She lowered her gaze.
The blood moved as she wrote.
I want the power to end everything.
The circle sealed.
"Done," the voice declared.
For a moment, she was silent.
Why did she choose it.
The answer came easily.
She was tired.
Tired of pain. Tired of exhaustion. Tired of feeling trapped inside a future that never rested. The ability to end everything felt gentle. Merciful.
Perfect.
"Thou art permitted to leave," the voice said.
Light swallowed her.
She stumbled forward and emerged back into the chamber.
People were murmuring, voices overlapping in nervous excitement. Some noticed her and stepped closer. Not all. Just enough.
"How was it."
"What did you get."
"Are you okay."
She looked at them.
"Quiet," she replied. "Peaceful perhaps."
A pause.
"Too peaceful."
She tilted her head slightly.
"I wrote a simple power," she said. "It will be good, right."
The chamber darkened.
The voice returned.
"Hearken."
Every sound died.
"She wrote thus. I want the power to end everything."
A shiver ran through the crowd.
"There be consequences to unfinished writing," the voice continued. "And these consequences be severe."
The girl stood motionless.
"Pain without reward is deemed unjust, is it not."
No one answered.
"Thus hear thy explanation."
"She may end any process. She may end fire. End motion. End a spell. End momentum. End will."
Gasps rose.
"But she did not name what should be ended."
The voice lowered.
"And so the power began with her."
The girl blinked.
"It will slowly end her joy."
No reaction.
"End her sense of taste."
Nothing.
"End her heartbeat."
Realization spread like frost.
"She yet liveth," the voice said, "but as one lifeless moving corpse."
The girl raised a hand slowly. She felt nothing.
"And what about my future," the voice finished, "It's ended."
The chamber felt wrong.
"She is bound to ending," the voice declared. "Yet shall never reach the end."
A pause.
"She is now a paradox."
The girl stood quietly, breathing without breath, living without life.
"A living end," the voice said.
"Who can never die."
The girl's body trembled.
Then she broke.
Tears spilled from her eyes, heavy and endless, striking the stone beneath her knees. She collapsed forward and struck her forehead against the floor, once, twice, the sound hollow and desperate.
"Please," she cried, voice cracking. "Oh great master… I did not understand. I did not see clearly."
Her hands pressed against the cold stone as she bowed again, harder this time.
"Give me a chance," she begged. "Let me repeat it. I can write it better. I can fix it."
Her tears soaked into the floor as visions flooded her mind. Endless time without rest. Without warmth. Without release. Watching everything decay while she remained, frozen in a state that could never finish. No joy. No future. No escape.
Her sobs echoed through the chamber.
"I don't want this," she whispered. "Please… I'm scared."
The voice answered.
It did not raise its tone.
It did not soften either.
"No."
The word struck harder than any blow.
The girl froze, breath hitching, tears still falling as the reality settled fully into her bones.

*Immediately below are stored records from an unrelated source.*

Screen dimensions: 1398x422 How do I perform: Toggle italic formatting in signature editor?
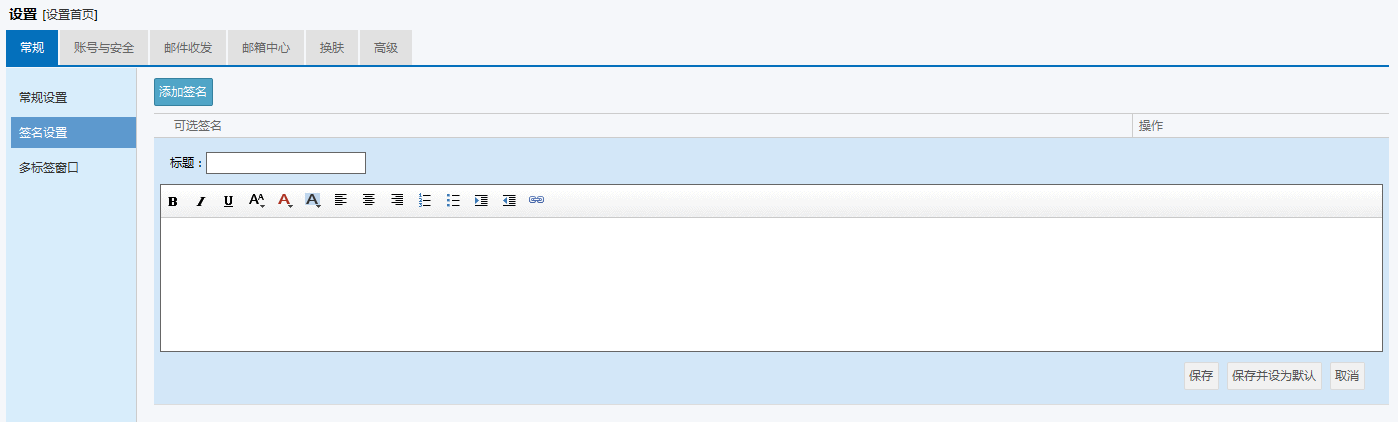tap(201, 201)
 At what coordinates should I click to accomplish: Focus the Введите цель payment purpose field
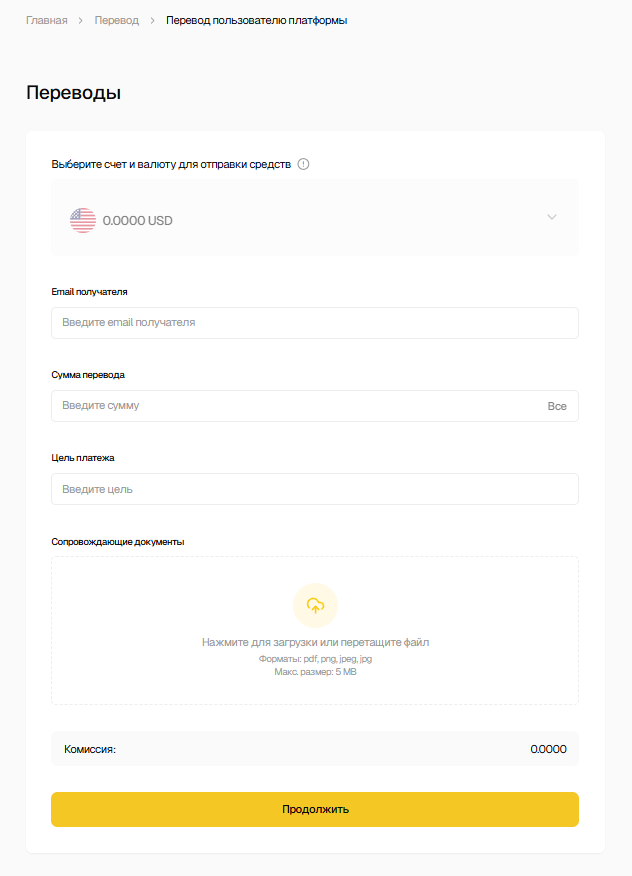pos(314,489)
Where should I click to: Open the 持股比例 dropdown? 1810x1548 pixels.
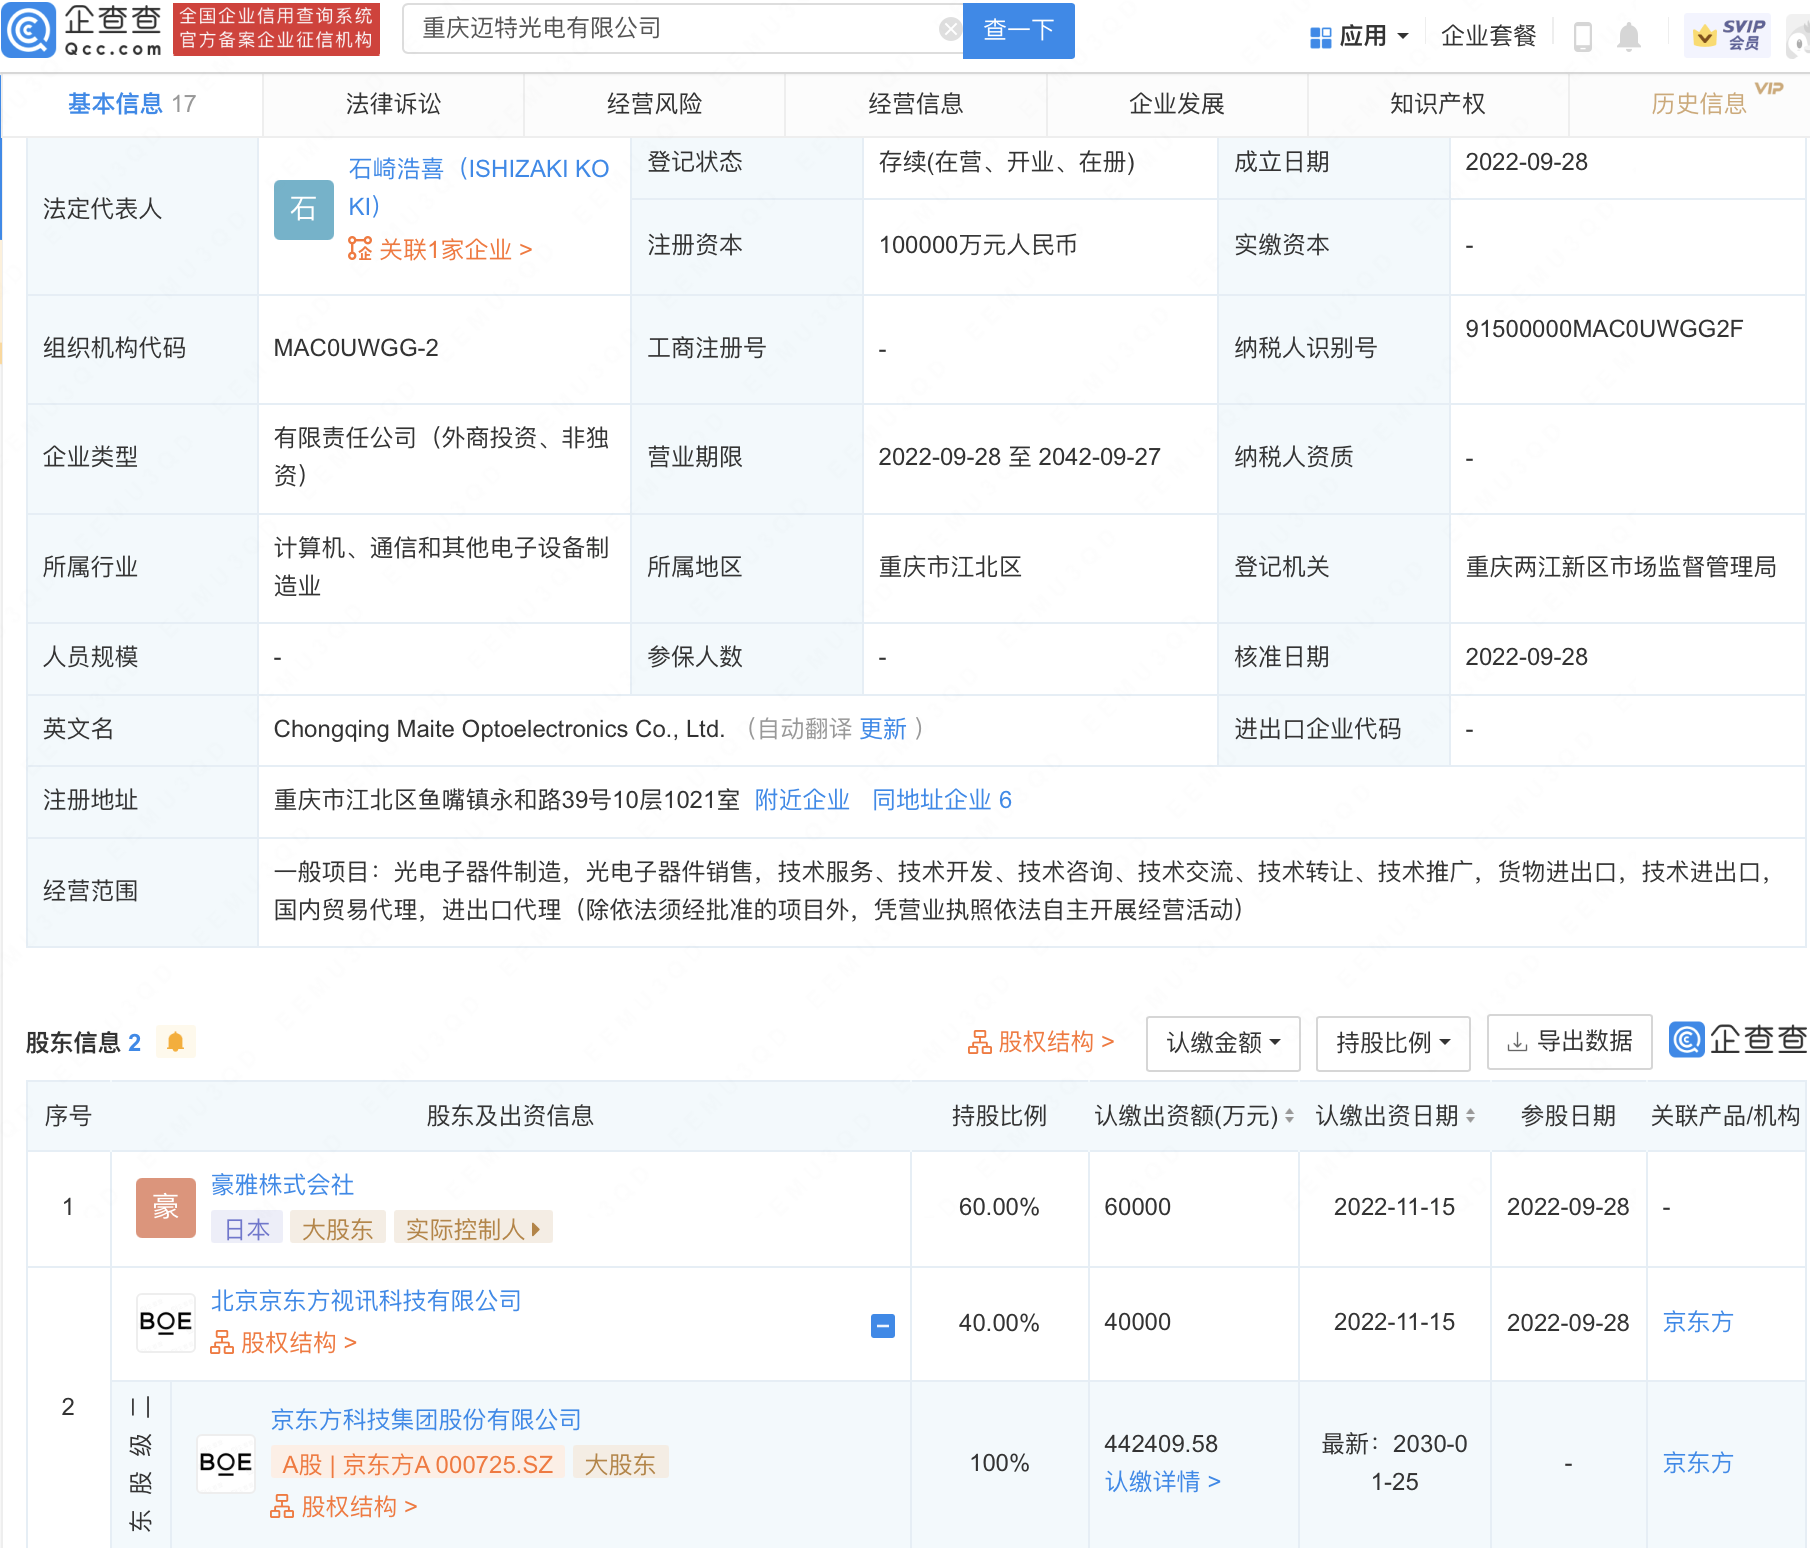tap(1392, 1043)
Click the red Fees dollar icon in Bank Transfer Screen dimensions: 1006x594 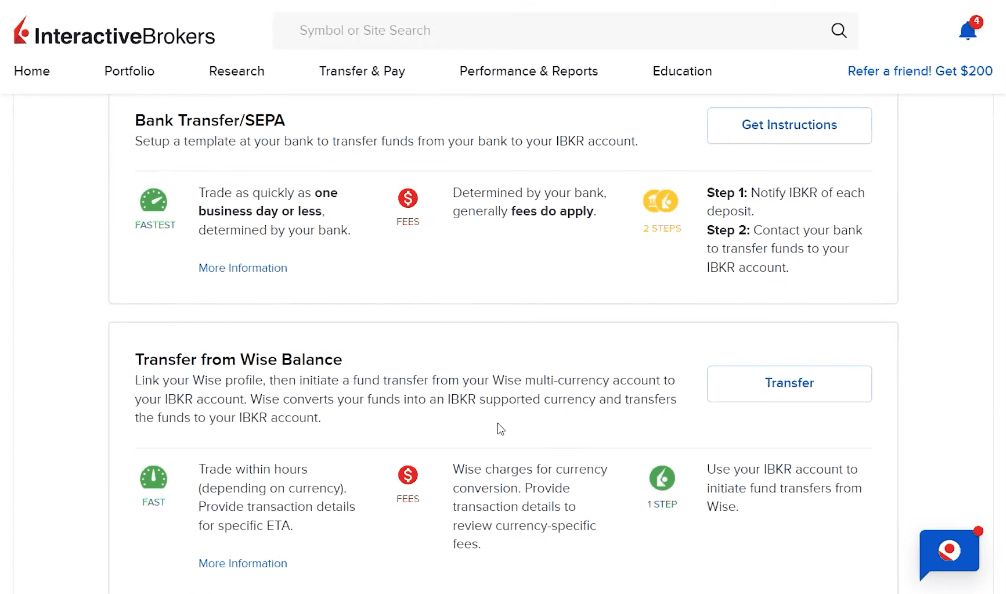point(408,198)
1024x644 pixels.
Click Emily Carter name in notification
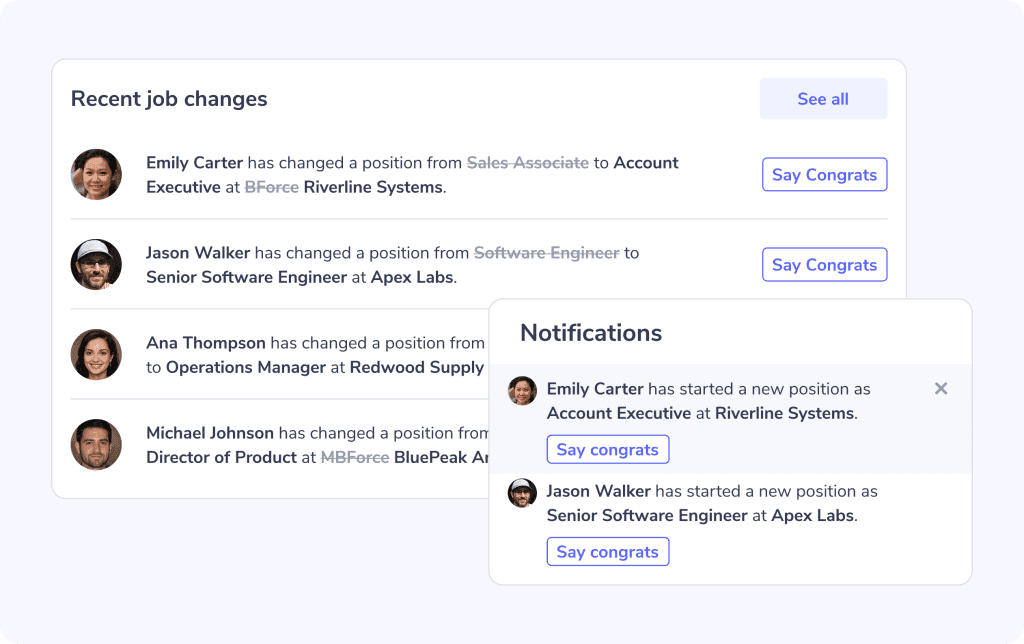tap(595, 389)
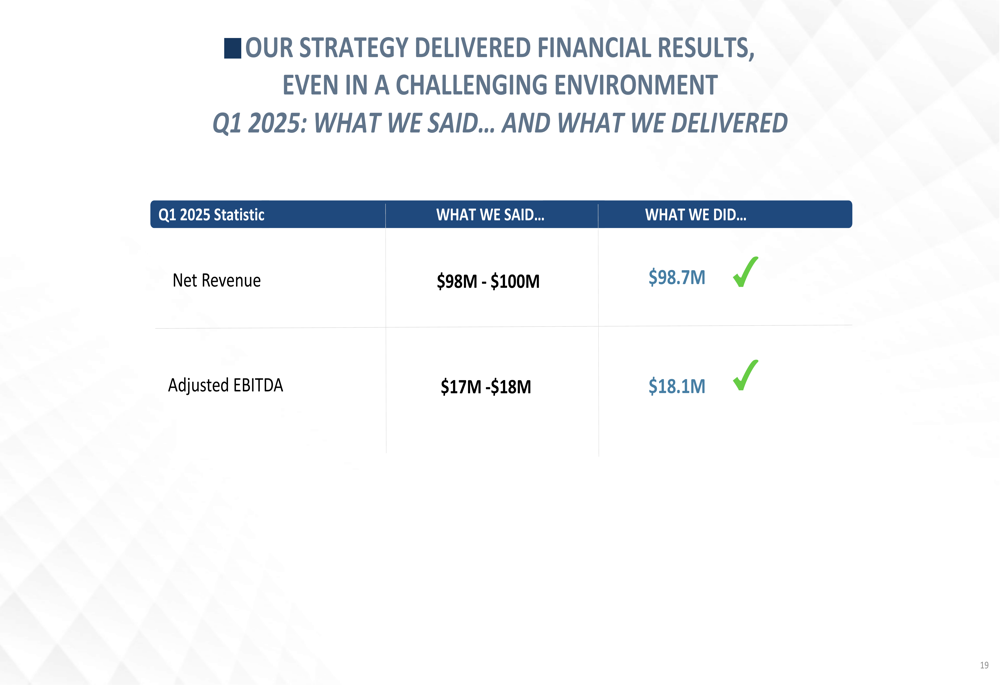Click the '$18.1M' actual EBITDA value
The height and width of the screenshot is (685, 1000).
pos(677,386)
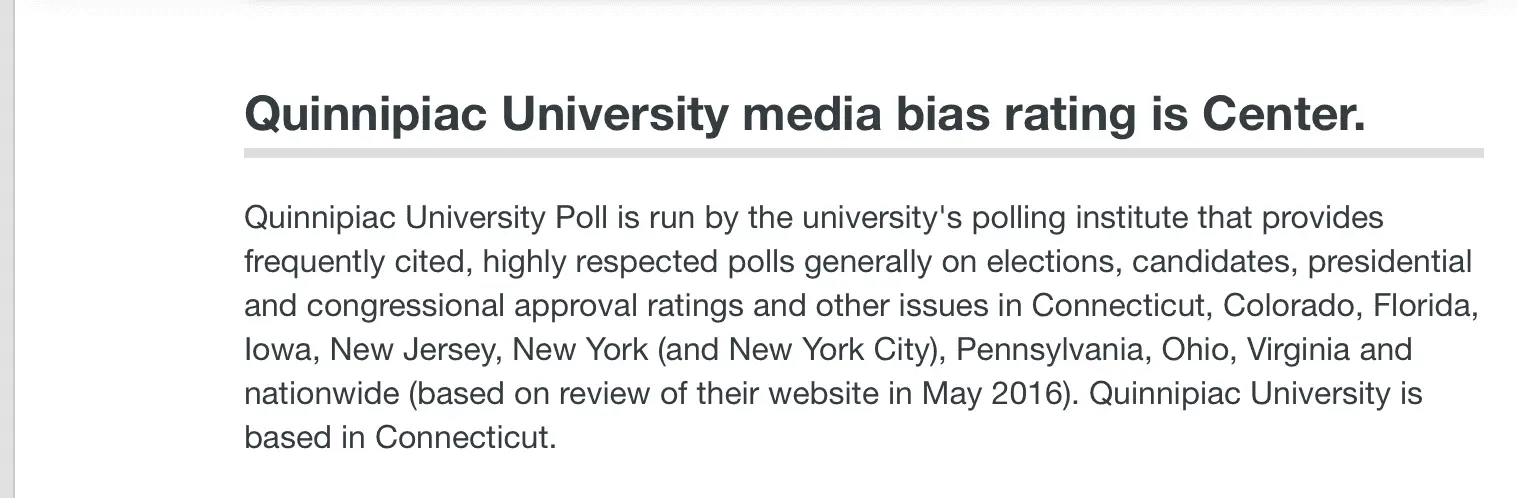This screenshot has width=1518, height=498.
Task: Click the word "elections" in the paragraph
Action: pyautogui.click(x=1051, y=261)
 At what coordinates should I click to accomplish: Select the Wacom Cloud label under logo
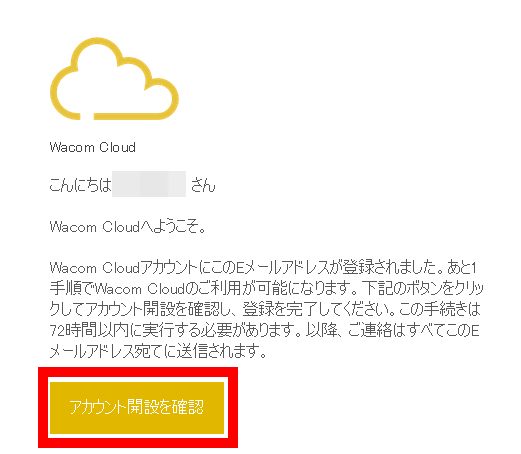(x=93, y=147)
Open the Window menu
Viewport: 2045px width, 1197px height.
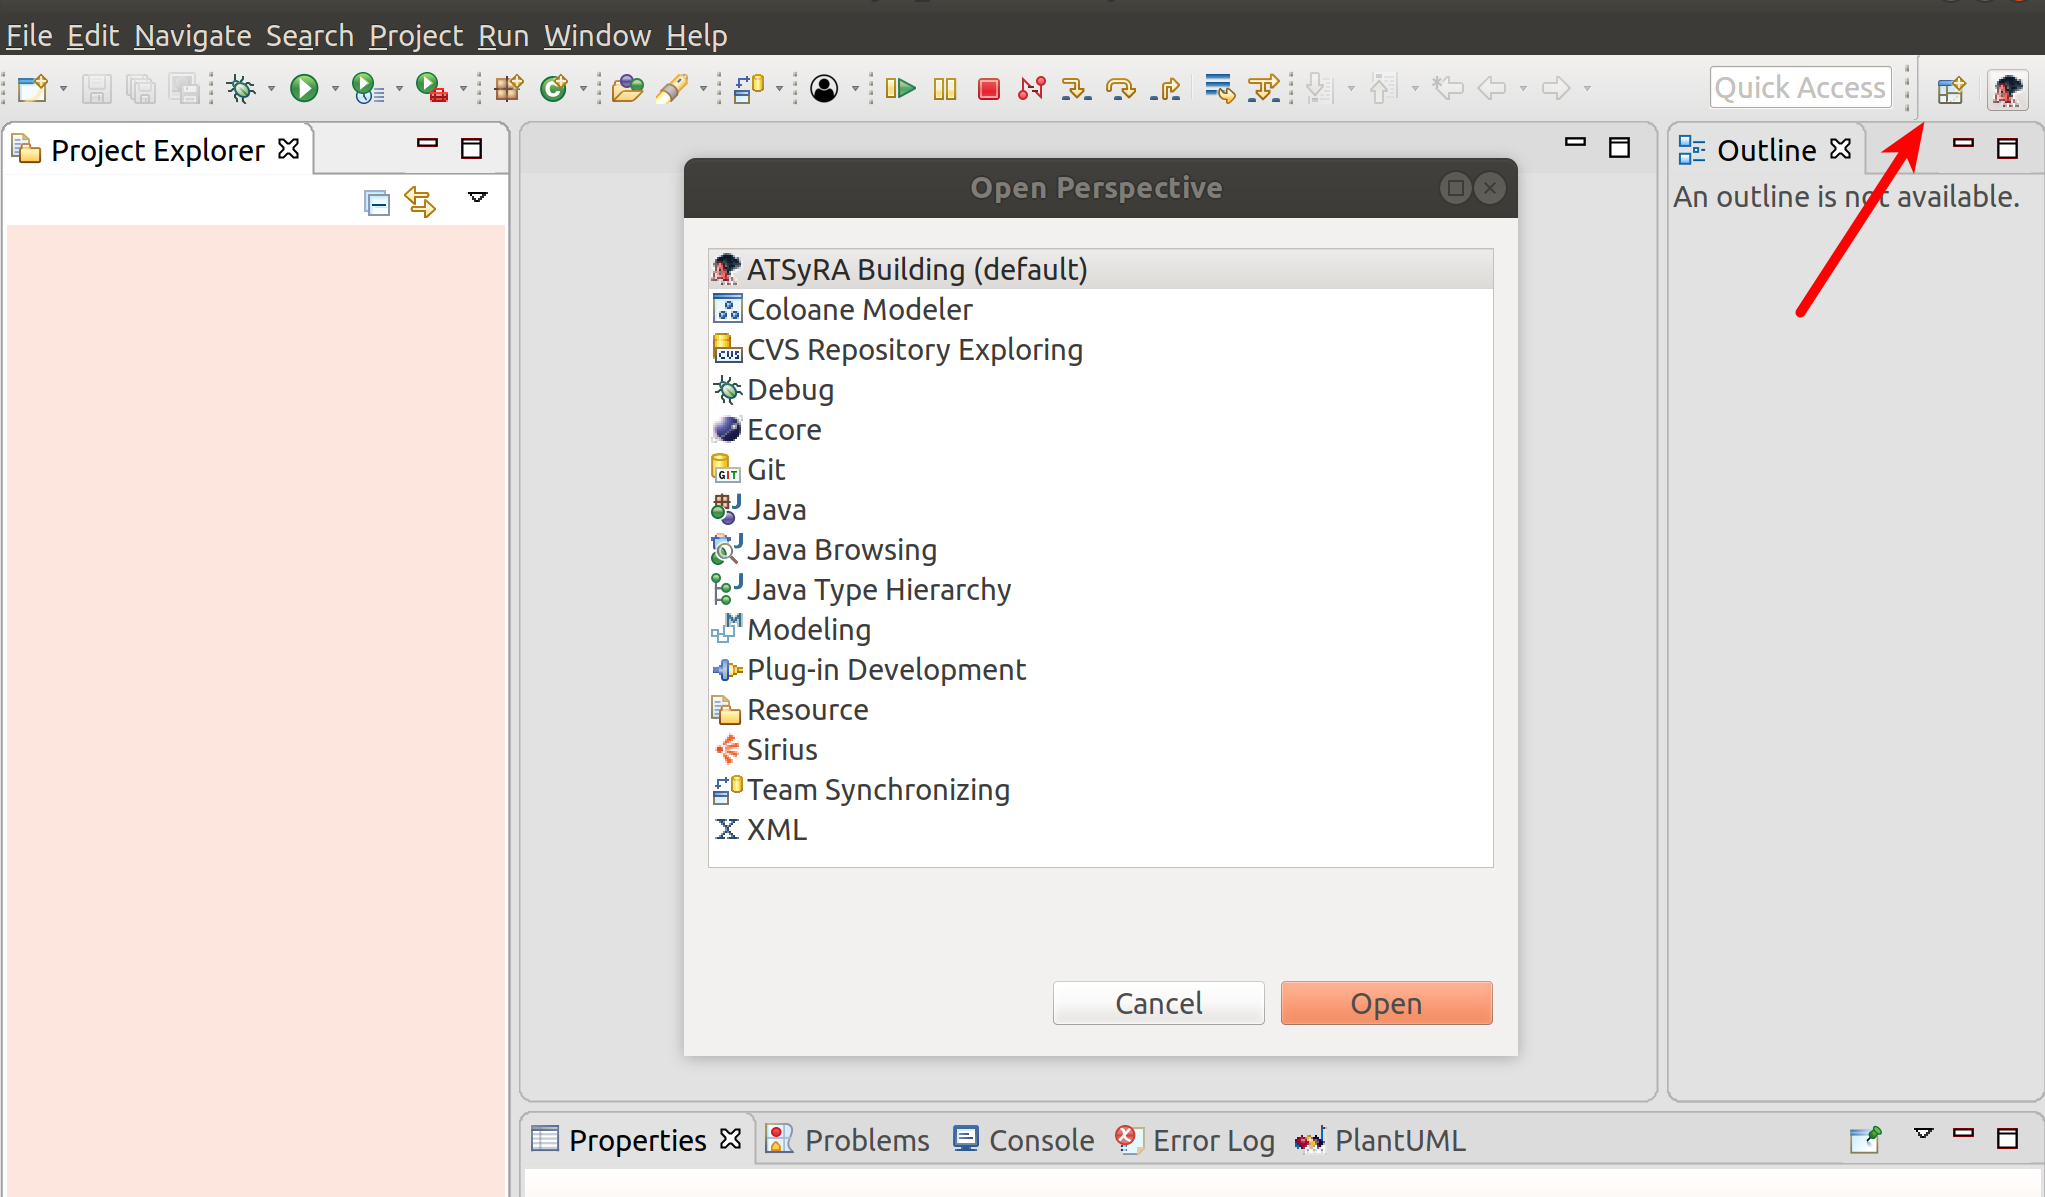(599, 36)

The doors loomed in silence.
And everyone understood.
There would be no mercy for careless words.
Silence swallowed the chamber.
The girl remained kneeling, broken, her cries fading into quiet sobs that no one dared answer. The five doors stood unmoved, glowing without sympathy.
Then a sound cut through it all.
Laughter.
It started low. A dry breath forced from Starless's chest.
Then it grew.
He tilted his head back and laughed louder, the sound sharp and ugly, echoing endlessly against the massive walls. It was not joy. It was not sorrow. There was no warmth in it at all.
It was ridicule.
It was contempt.
A laugh born from seeing something pitiful laid bare.
Starless laughed until his shoulders shook, until the sound twisted into something unhinged and cruel. He laughed at the choice. At the begging. At the weakness of words written without thought.
Some stared at him in horror.
Others looked away.
The girl did not lift her head.
His laughter rang on, humiliating and wild, tearing through the weight of the chamber like a blade.
And as it echoed beneath the towering doors, one truth settled into everyone present.
This world would not forgive mistakes.
Not once.
Not ever.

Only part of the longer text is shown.